The contemporary artist who lost and rediscovered his passion to adapt a traditional form of devotional art
Gopen Rai
Renowned thangka painter Urgen Dorje gave his son, Ang Tsherin Sherpa, an ultimatum: either get better grades in school or stay home and learn the ancestral art of thangka painting.
Sherpa instantly opted for the latter hoping it would be the easy way out, only to realise that it was going to be the most grueling six years of his life.
“I was forced to learn this very rigid traditional technique, I was never really inclined to it," recalled Sherpa who at age 13 used to wake up at the crack of dawn, every day, to memorise the scriptures.
Finding no room for exploration, the young man deviated from the structured and pre-determined art form. Sherpa set out to find his own voice challenging the rigid rules of devotional art.
“The form is supposed to be exact in traditional art; when we change this form does the essence of the deity stay in that form? So, is the deity in the form or in us?” Sherpa asks rhetorically. One of his works is a digital manipulation of the image of a deity that has been transformed into a swirling figure of colors.
Infusing his own ideas, while retaining most of the traditional techniques, Sherpa’s creations tactfully explore Tibetan deities, spirits and narratives in a modern-day setting. “This is a tradition that helps millions of people but it is not the only way. Sometimes you have to find your own path,” said Sherpa, who now lives in Oakland and was on a brief visit to Nepal this week.
Lauded for his intricate detailing and skilful depiction of contemporary issues, Sherpa has exhibited in prestigious venues like New York’s Rubin Museum of Art, Rossi & Rossi in London. The artist comes to Kathmandu to work with his uncle and cousin when he gets bigger consignments for artworks for large scale exhibitions.
Although trained in Kathmandu, it was not until Sherpa migrated to the United States in 1998 that he discovered his true calling. “After going there I realised how rich my own heritage and culture were and it was then that I started appreciating it,” said Sherpa.
Sherpa started out using his technique for publicity posters for a California restaurant retailer Jamba Juice in 2003. This was just to make some money, but Sherpa found his calling in creatively adapting the traditional mural art from the Himalayas.
Sherpa feels that traditional thangka paintings have become monotonous and the audiences are desensitised by its uniformity. “Regardless of whether there is an audience or not I will still create work just to satisfy my own inquisitiveness,” said the artist dressed in a plain white t-shirt and grey cotton half - pants, seated to next to his vibrant artwork.

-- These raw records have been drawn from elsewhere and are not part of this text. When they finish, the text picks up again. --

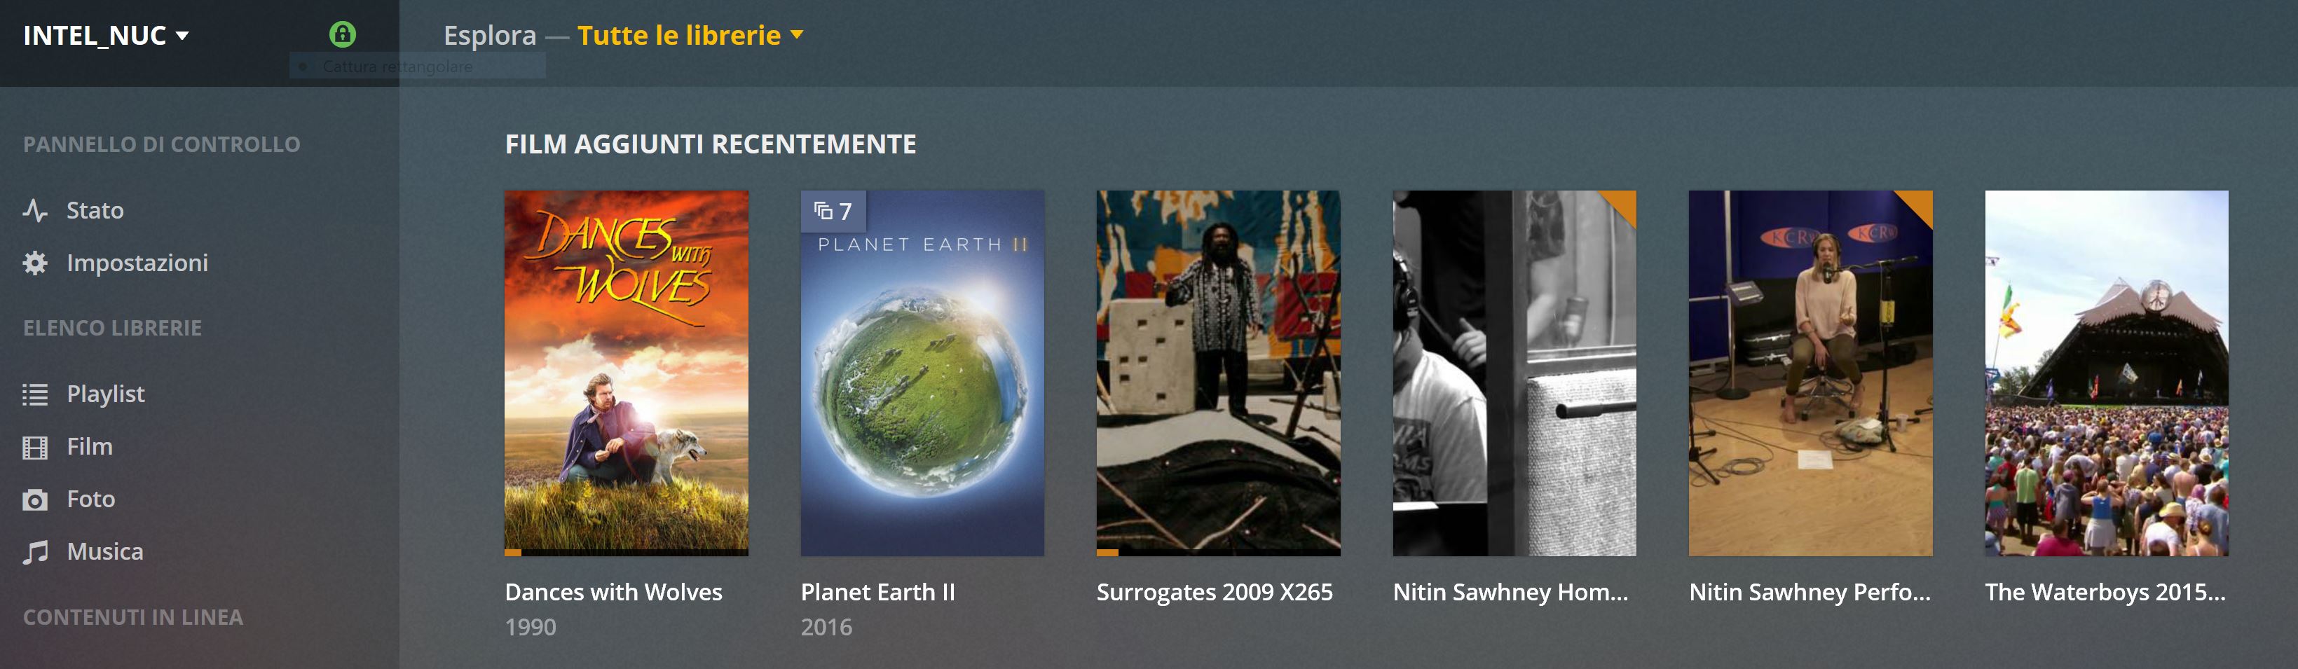Image resolution: width=2298 pixels, height=669 pixels.
Task: Click the green secure connection lock icon
Action: click(343, 35)
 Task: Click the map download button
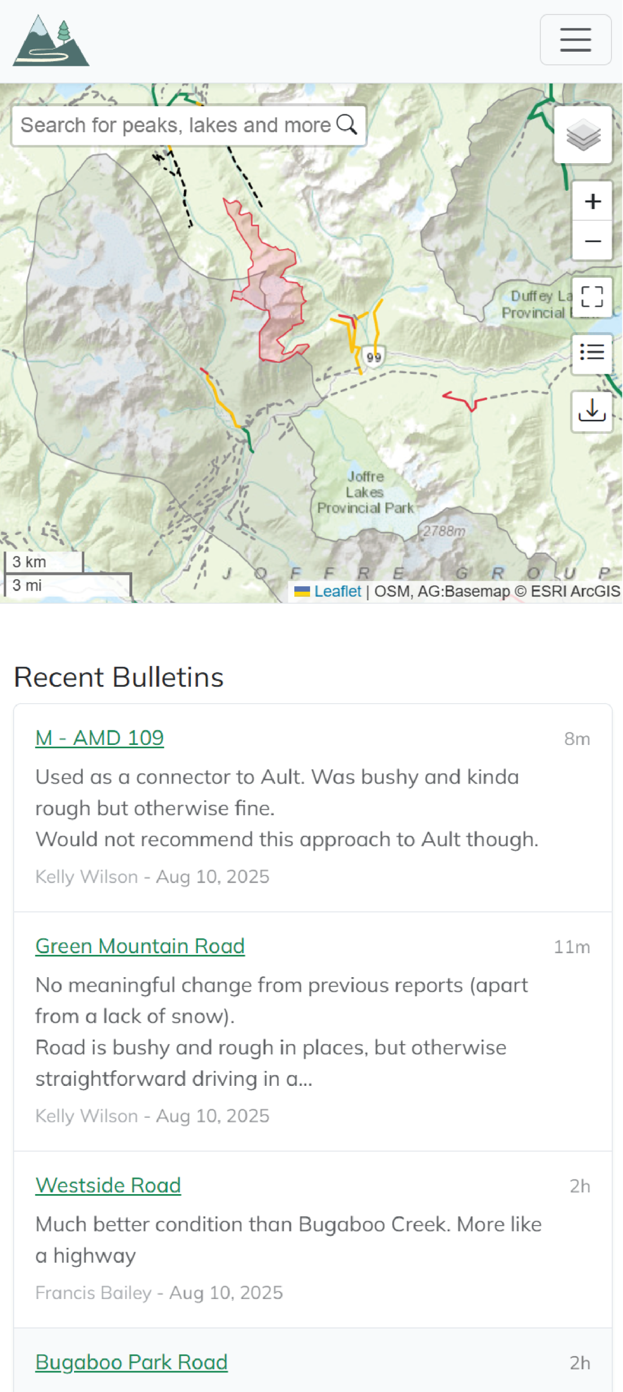(592, 411)
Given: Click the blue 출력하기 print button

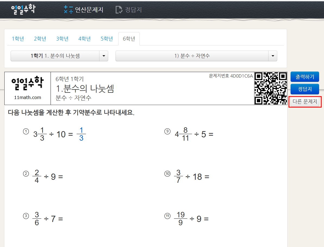Looking at the screenshot, I should coord(305,77).
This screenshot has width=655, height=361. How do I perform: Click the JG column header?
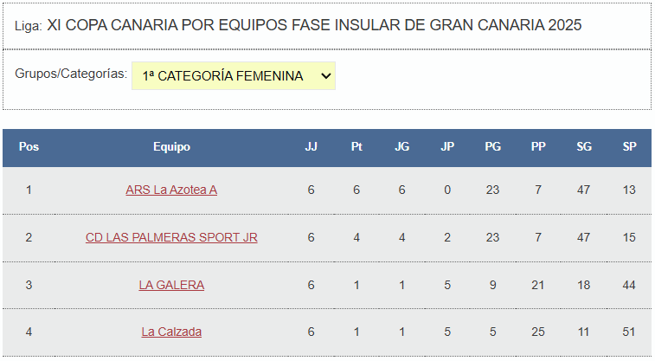401,147
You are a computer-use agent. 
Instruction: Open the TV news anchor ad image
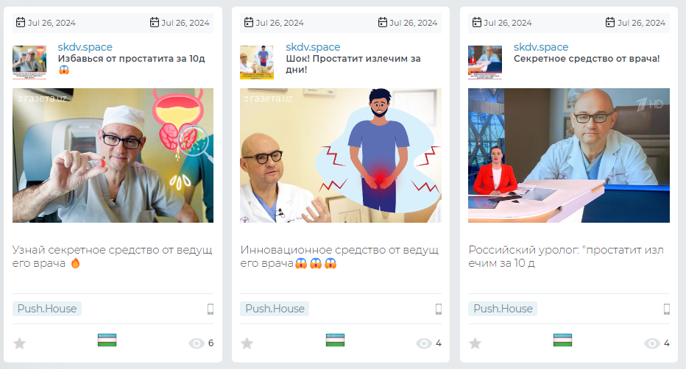[x=569, y=155]
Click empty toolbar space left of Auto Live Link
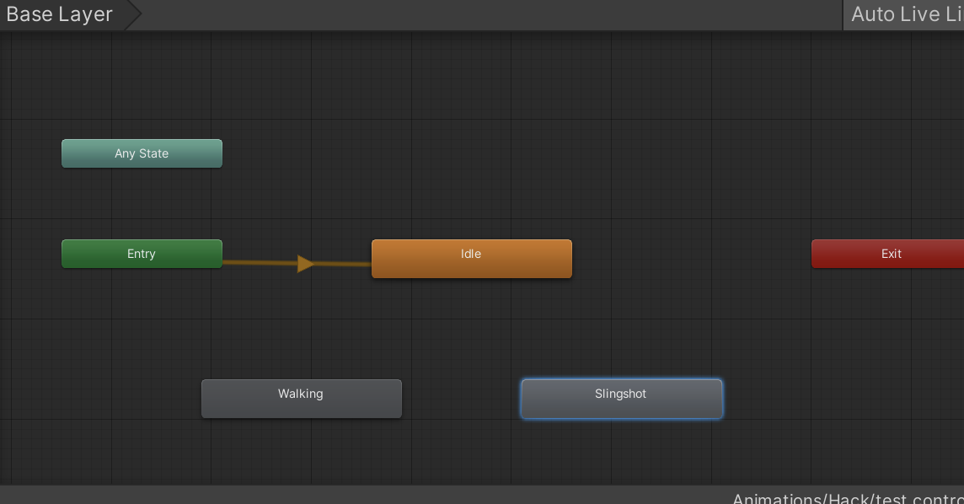964x504 pixels. click(506, 15)
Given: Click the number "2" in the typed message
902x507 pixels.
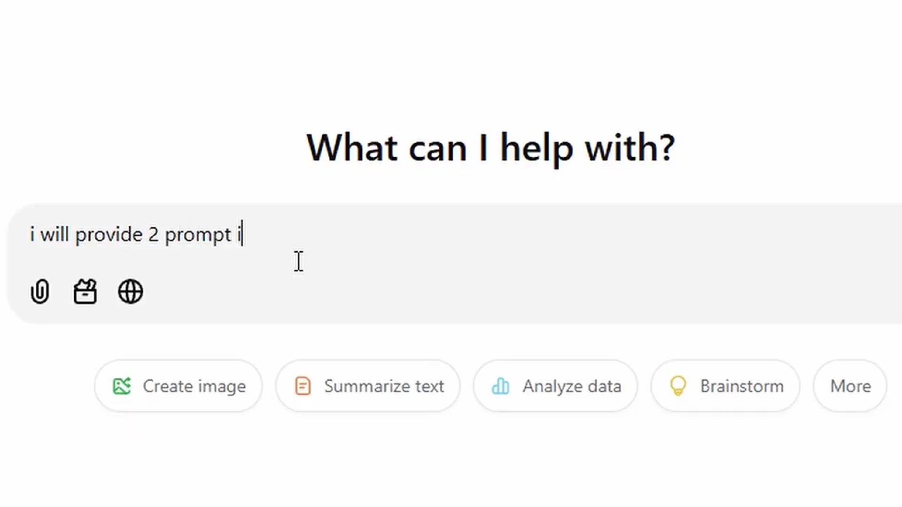Looking at the screenshot, I should (154, 234).
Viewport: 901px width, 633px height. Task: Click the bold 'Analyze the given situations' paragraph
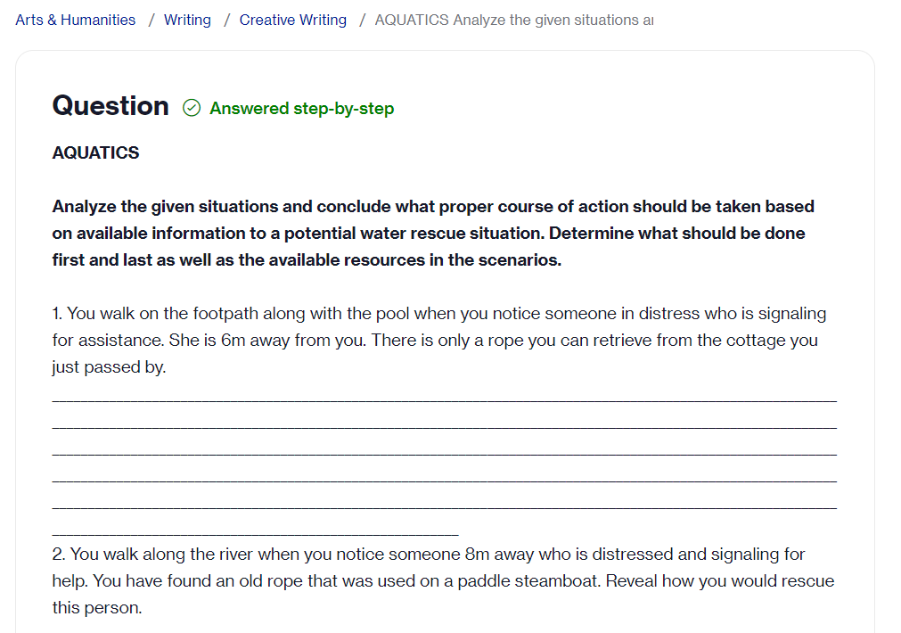coord(433,234)

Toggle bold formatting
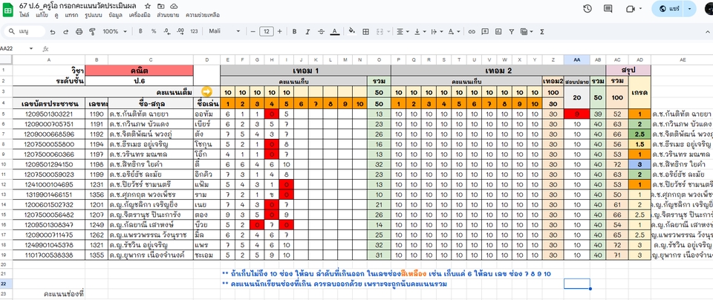pos(295,31)
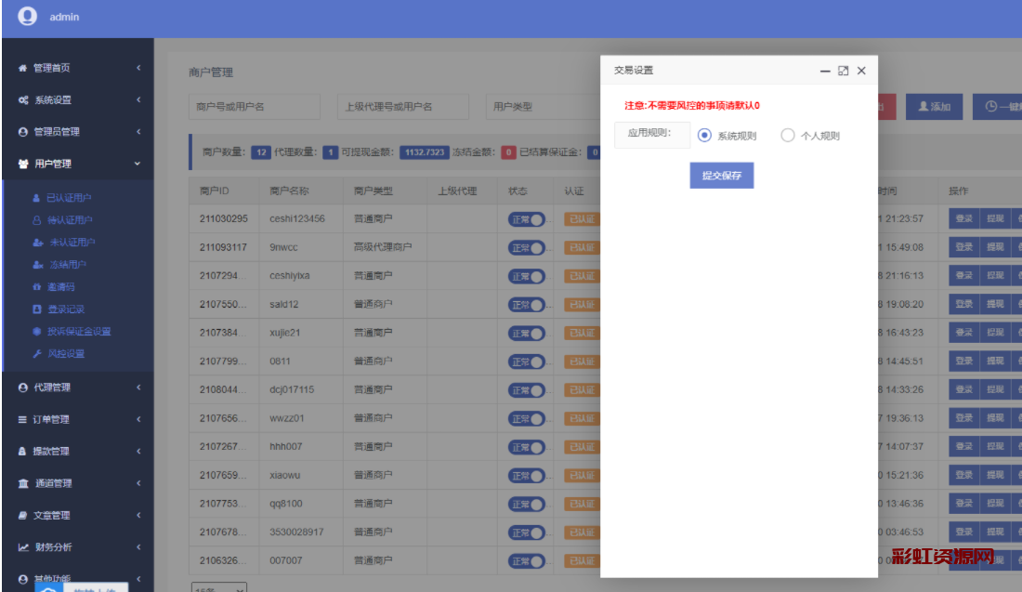
Task: Click the bank icon beside 通道管理
Action: coord(23,483)
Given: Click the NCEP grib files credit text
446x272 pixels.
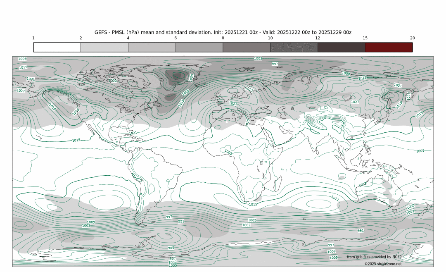Looking at the screenshot, I should [x=374, y=257].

Today, most of Sherpa’s works convey a sense of alienation and having to adapt to a new culture and society. Recurring themes and motifs of identity, blending of cultures and evolving sense of self, all evoke feelings of being uprooted and dispersed.
‘Fragments’, for example, uses cropped digital images of 14th-15th century thangka paintings that are assimilated into an abstract work to convey a sense of wholeness in fragments. “Wherever we go we try to preserve whatever we have, or at least a part of it, if not the whole,” explained Sherpa.
It is this freedom to experiment and discover, that Sherpa enjoys the most, and to use traditional motifs to depict political references and popular culture.
“I make my own rules, the image is my vocabulary.”